══ Data provided ══

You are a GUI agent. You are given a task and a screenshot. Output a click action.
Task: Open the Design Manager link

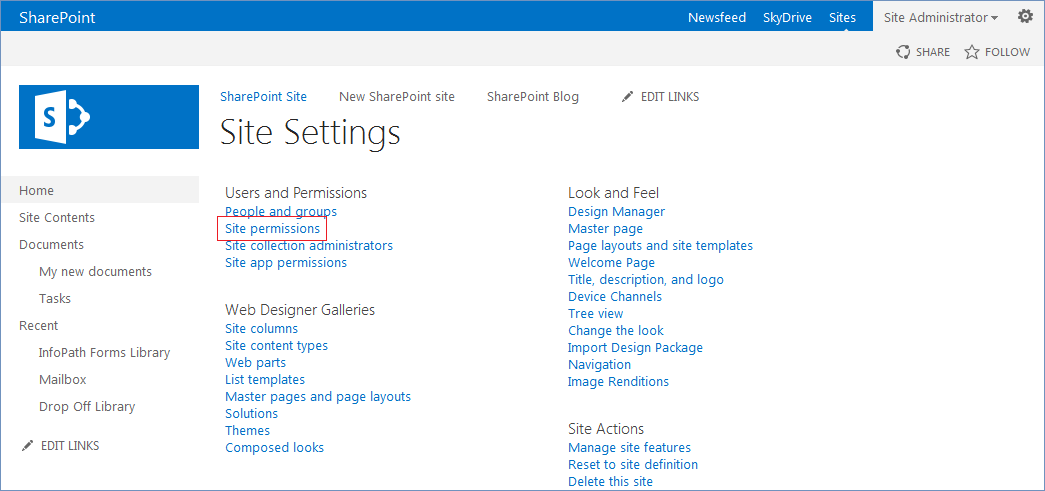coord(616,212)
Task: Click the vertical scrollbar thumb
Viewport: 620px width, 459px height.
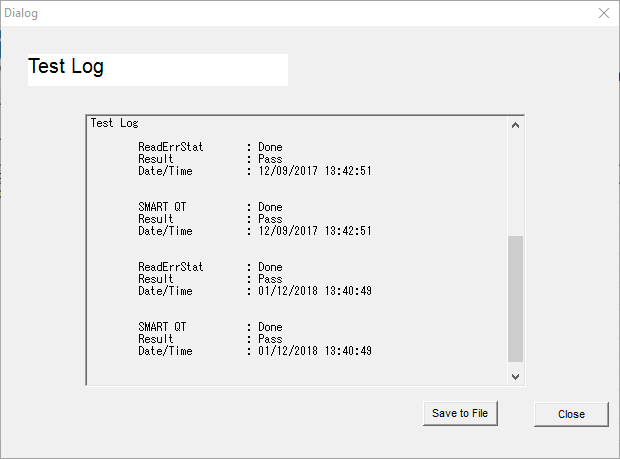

═══
══ Data provided ══

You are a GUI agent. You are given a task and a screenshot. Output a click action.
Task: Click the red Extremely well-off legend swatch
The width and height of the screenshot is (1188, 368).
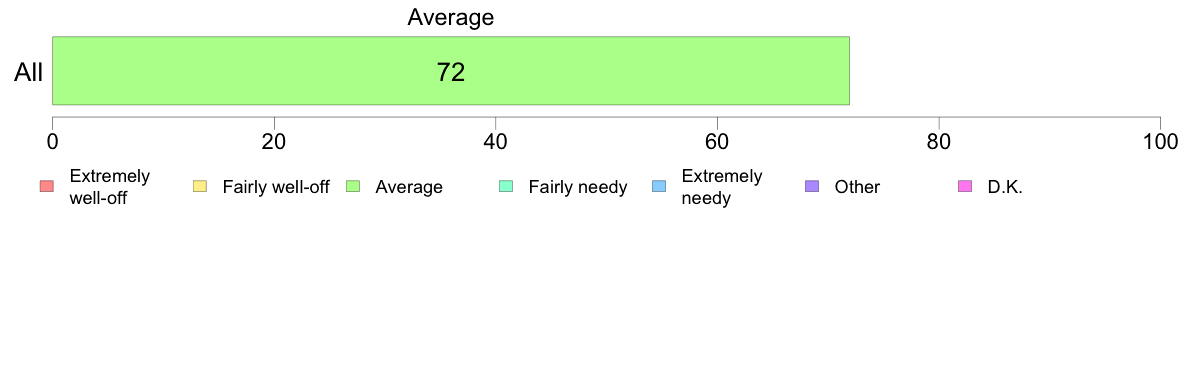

═══

▸ Action item: For the listing above, print only the lines starting at the line containing "Task: Click the red" and ending at the line containing "The width and", exactly, both included.

▸ Exercise solution:
Task: Click the red Extremely well-off legend swatch
The width and height of the screenshot is (1188, 368).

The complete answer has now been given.